---------- RECORDS
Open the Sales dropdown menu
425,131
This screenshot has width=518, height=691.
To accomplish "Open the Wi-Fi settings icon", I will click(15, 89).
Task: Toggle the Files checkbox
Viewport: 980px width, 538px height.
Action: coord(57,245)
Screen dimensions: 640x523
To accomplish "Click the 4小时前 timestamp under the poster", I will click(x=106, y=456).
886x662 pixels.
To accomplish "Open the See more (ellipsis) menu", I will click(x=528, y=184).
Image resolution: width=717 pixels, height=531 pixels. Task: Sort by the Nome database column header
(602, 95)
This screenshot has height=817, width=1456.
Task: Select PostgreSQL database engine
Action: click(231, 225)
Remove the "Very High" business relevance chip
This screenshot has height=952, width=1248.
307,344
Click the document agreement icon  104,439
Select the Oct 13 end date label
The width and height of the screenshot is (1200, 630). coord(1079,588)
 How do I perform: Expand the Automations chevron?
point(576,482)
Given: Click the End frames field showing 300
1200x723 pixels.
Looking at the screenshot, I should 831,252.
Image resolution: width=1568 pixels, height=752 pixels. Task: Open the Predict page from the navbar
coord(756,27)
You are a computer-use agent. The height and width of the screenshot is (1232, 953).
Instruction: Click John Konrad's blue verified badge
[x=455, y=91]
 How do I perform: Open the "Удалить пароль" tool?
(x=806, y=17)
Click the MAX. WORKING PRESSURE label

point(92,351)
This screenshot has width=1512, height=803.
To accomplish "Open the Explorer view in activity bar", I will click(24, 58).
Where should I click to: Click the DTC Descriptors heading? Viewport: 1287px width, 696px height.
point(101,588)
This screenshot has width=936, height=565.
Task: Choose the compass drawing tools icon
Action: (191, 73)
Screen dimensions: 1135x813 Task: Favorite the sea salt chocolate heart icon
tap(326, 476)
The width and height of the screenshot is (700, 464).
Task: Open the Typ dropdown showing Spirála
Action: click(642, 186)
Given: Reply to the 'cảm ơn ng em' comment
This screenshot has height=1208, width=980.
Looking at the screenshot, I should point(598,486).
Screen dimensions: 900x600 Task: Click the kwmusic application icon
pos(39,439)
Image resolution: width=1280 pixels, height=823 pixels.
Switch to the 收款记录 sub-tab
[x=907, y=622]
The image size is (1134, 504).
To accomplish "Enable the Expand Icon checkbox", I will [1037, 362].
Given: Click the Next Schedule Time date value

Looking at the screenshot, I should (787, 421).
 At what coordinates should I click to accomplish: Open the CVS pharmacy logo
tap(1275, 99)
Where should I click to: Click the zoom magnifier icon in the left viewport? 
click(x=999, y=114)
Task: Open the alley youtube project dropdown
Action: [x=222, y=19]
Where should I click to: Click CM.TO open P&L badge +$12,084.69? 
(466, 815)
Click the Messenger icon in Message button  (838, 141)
--------------------
INSTRUCTIONS FOR THE TASK: Repeat each entry word for word.

WRITTEN SOLUTION:
Open the Sales dropdown menu
425,131
This screenshot has width=518, height=691.
To accomplish "Open the Wi-Fi settings icon", I will click(15, 89).
Task: Toggle the Files checkbox
Viewport: 980px width, 538px height.
Action: coord(57,245)
Screen dimensions: 640x523
To accomplish "Click the 4小时前 timestamp under the poster", I will click(x=106, y=456).
886x662 pixels.
To accomplish "Open the See more (ellipsis) menu", I will click(x=528, y=184).
Image resolution: width=717 pixels, height=531 pixels. Task: Sort by the Nome database column header
(602, 95)
This screenshot has height=817, width=1456.
Task: Select PostgreSQL database engine
Action: click(231, 225)
Remove the "Very High" business relevance chip
This screenshot has height=952, width=1248.
307,344
Click the document agreement icon  104,439
Select the Oct 13 end date label
The width and height of the screenshot is (1200, 630). coord(1079,588)
 How do I perform: Expand the Automations chevron?
point(576,482)
Given: Click the End frames field showing 300
1200x723 pixels.
Looking at the screenshot, I should 831,252.
Image resolution: width=1568 pixels, height=752 pixels. Task: Open the Predict page from the navbar
coord(756,27)
You are a computer-use agent. The height and width of the screenshot is (1232, 953).
Instruction: Click John Konrad's blue verified badge
[x=455, y=91]
 How do I perform: Open the "Удалить пароль" tool?
(x=806, y=17)
Click the MAX. WORKING PRESSURE label

point(92,351)
This screenshot has width=1512, height=803.
To accomplish "Open the Explorer view in activity bar", I will click(24, 58).
Where should I click to: Click the DTC Descriptors heading? Viewport: 1287px width, 696px height.
point(101,588)
This screenshot has width=936, height=565.
Task: Choose the compass drawing tools icon
Action: (191, 73)
Screen dimensions: 1135x813 Task: Favorite the sea salt chocolate heart icon
tap(326, 476)
The width and height of the screenshot is (700, 464).
Task: Open the Typ dropdown showing Spirála
Action: click(642, 186)
Given: Reply to the 'cảm ơn ng em' comment
This screenshot has height=1208, width=980.
Looking at the screenshot, I should point(598,486).
Screen dimensions: 900x600 Task: Click the kwmusic application icon
pos(39,439)
Image resolution: width=1280 pixels, height=823 pixels.
Switch to the 收款记录 sub-tab
[x=907, y=622]
The image size is (1134, 504).
To accomplish "Enable the Expand Icon checkbox", I will [1037, 362].
Given: Click the Next Schedule Time date value

Looking at the screenshot, I should (787, 421).
 At what coordinates should I click to accomplish: Open the CVS pharmacy logo
tap(1275, 99)
Where should I click to: Click the zoom magnifier icon in the left viewport? 
click(x=999, y=114)
Task: Open the alley youtube project dropdown
Action: [x=222, y=19]
Where should I click to: Click CM.TO open P&L badge +$12,084.69? 
(466, 815)
Click the Messenger icon in Message button  (838, 141)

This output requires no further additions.